Noch mal Josh Davies dazu: “Nagles pauschale Verallgemeinerungen verschleiern nicht nur ihre Unterschiede, sondern machen jegliche Auseinandersetzung mit der Geschichte und den politischen Ansätzen all der Bestandteile des amorphen ‘Tumblr Liberalism” unmöglich. Für ein Buch, dass sich so sehr auf die angebliche Unfähigkeit der Linken fokussiert, Ideen zu generieren und zu hinterfragen, liest es sich oft wie eine Einladung, nicht zu denken.

Ich musste bei diesem Buch oft an die (fast hätte ich “umstrittene” geschrieben! ^^) Essay-Sammlung Beißreflexe denken, und mir kam jetzt beim Schreiben in den Kopf: Eigentlich ließe sich Kill All Normies ganz wunderbar entlang der sieben Punkte durchanalysieren, die Floris Biskamp in der ultimativen Beißreflexe-Besprechung ausführt: Die Verallgemeinerung von Besonderem, alarmistische Übertreibung, die Effekte der Vereinheitlichung, unsichtbare Macht und ignorierte Handlungsfähigkeit, unverstandene Privilegienkritik, verdrängte Rassismuskritik, die Pathologisierung der Anderen. Zeit dafür, das im Detail auszuführen, habe ich leider nicht, aber es ist erstaunlich, wie diese Kritikpunkte auch auf Kill All Normies passen.
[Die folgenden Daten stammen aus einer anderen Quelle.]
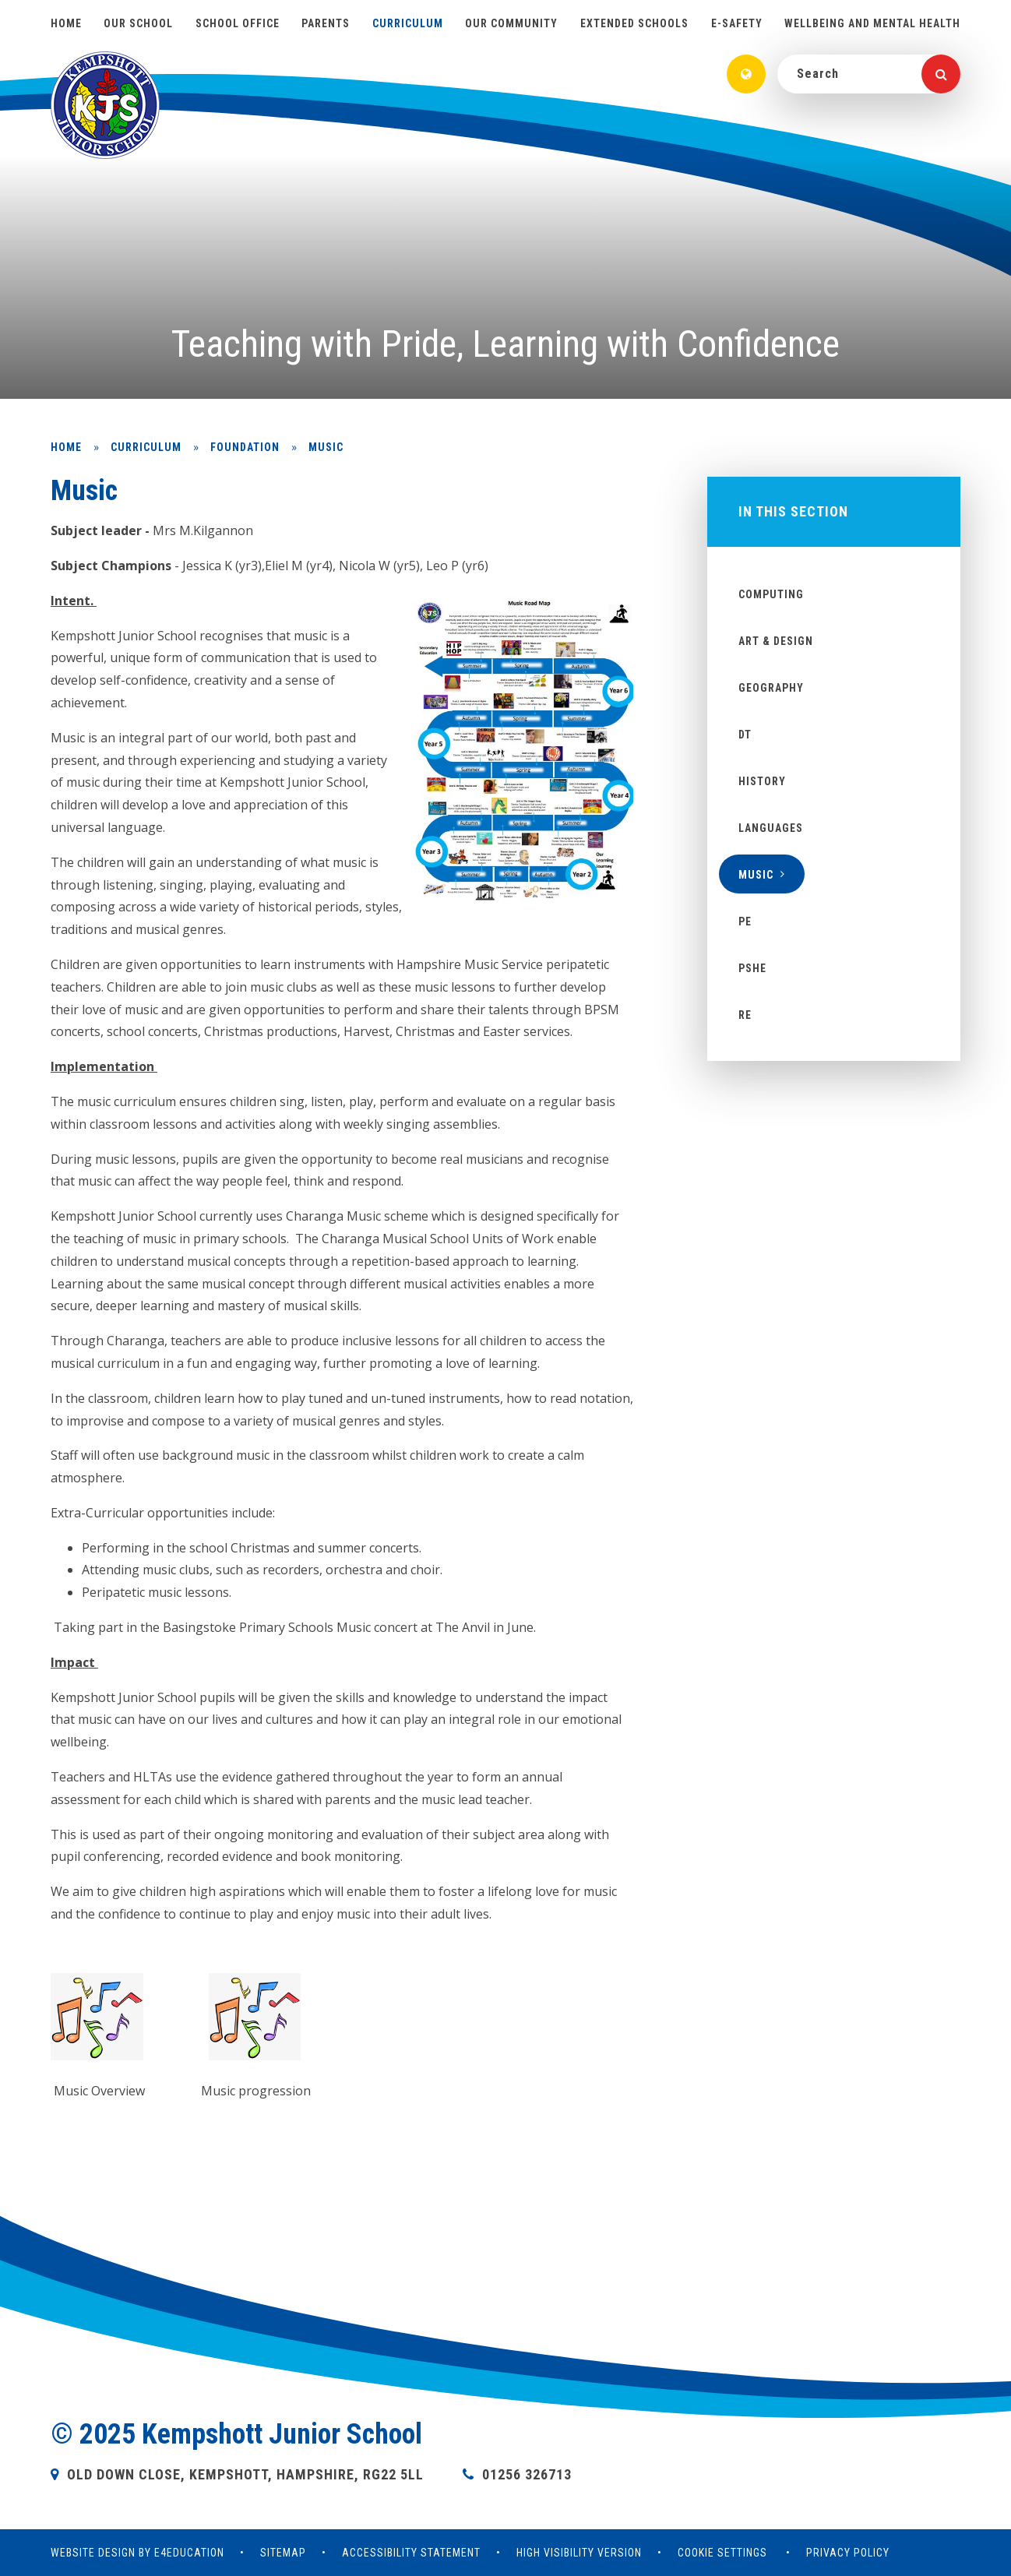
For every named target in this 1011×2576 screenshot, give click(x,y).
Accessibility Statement (411, 2552)
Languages (770, 828)
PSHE (752, 968)
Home (66, 447)
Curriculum (146, 447)
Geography (771, 688)
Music (325, 447)
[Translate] (746, 74)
Begrenzter und Selbstinszenierung übernehmender statt kritisch und historisch einordnender Blick auf die Alt-Right

Nagle hat nach Kill All Normies inzwischen auch einen Text namens ‘The Left case against Open Borders’ veröffentlicht, in dem sie die Working Class gegen Immigrant*innen ausspielt und die linke Idee von Globalisierung mit deren neoliberalem Zerrspiegel gleichsetzt. (Den Gegensatz haben immer noch die Goldenen Zitronen am besten poetisiert auf den Punkt gebracht: “Über euer scheiß Mittelmeer käm’ ich, wenn ich ein Turnschuh wär’.”) Mit diesem Text hat sich Nagle dann auch von dem Weißnationalisten Tucker Carlson in einem Interview in dessen Show instrumentalisieren und feiern lassen. Ich weiß nicht, ob sie so naiv oder so ignorant ist, die rassistische, antisemitische, sexistische und nativistische Ideologie der Rechten nicht ernst zu nehmen, oder ob sie schlicht nichts dagegen hat, ihnen in die Hände zu spielen, Querfront quasi.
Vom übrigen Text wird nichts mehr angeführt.